◆ Exercise objective
Repeat the records below verbatim, and do not copy their pictures.

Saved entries
════════════════
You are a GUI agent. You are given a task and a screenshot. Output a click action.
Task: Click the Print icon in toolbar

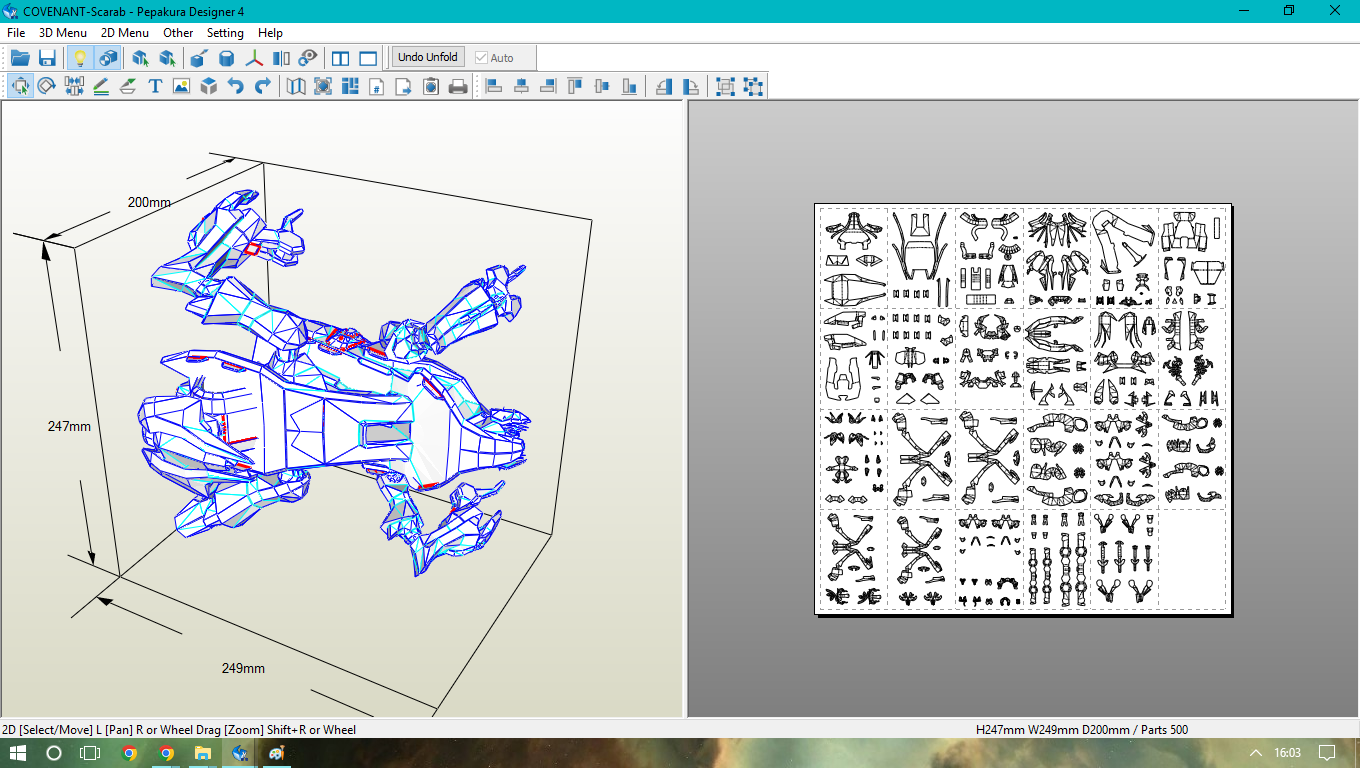(x=458, y=87)
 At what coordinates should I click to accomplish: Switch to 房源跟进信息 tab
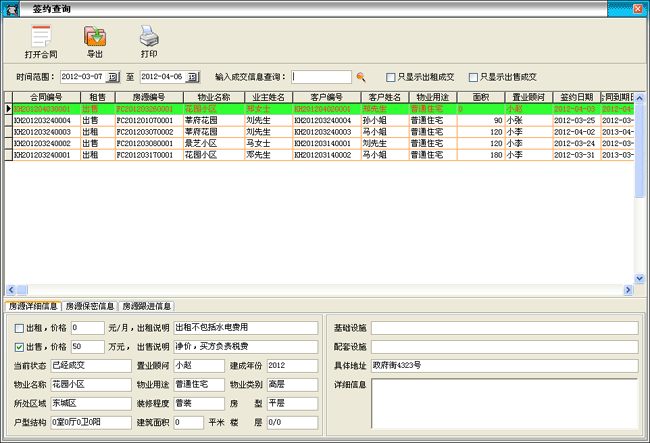(146, 306)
════════════════
◆ Response to the task
You are a GUI agent. You are given a task and a screenshot. Output a click action.
Task: Click the Print icon in toolbar

(x=458, y=87)
 At what coordinates should I click to accomplish: Switch to 房源跟进信息 tab
(146, 306)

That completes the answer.